TASK PROMPT
Copy every line from the material below that holds "will".

MATERIAL PROVIDED

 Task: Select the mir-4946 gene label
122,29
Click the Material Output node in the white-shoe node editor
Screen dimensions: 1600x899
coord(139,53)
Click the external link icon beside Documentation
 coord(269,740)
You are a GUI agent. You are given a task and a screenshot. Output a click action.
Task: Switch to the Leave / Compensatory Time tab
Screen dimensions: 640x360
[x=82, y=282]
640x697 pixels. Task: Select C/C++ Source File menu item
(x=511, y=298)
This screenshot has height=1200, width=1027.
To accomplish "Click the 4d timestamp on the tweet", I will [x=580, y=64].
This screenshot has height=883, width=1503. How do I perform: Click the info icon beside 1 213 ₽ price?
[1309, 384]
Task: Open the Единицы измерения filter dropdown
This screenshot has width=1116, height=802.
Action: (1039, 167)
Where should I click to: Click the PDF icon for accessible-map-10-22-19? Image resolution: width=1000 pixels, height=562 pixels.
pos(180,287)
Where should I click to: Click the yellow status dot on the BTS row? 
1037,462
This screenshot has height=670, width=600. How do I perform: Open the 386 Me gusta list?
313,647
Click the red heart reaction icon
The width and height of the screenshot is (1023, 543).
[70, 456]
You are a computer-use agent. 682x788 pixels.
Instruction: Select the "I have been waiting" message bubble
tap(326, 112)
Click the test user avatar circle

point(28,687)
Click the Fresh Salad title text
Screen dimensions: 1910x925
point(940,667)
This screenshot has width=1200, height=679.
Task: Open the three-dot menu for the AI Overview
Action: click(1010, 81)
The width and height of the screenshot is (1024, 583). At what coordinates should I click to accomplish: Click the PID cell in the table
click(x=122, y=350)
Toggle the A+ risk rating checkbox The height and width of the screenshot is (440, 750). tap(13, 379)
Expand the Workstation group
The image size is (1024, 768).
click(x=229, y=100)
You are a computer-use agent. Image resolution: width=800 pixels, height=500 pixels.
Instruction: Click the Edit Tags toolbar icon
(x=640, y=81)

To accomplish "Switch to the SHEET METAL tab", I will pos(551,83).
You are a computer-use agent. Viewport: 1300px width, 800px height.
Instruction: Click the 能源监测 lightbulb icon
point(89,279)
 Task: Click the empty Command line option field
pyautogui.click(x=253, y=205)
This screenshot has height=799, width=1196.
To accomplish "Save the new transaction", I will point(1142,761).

EXERCISE OUTPUT
To accomplish "Click the 4d timestamp on the tweet", I will [x=580, y=64].
To accomplish "Switch to the SHEET METAL tab", I will pos(551,83).
To accomplish "Save the new transaction", I will point(1142,761).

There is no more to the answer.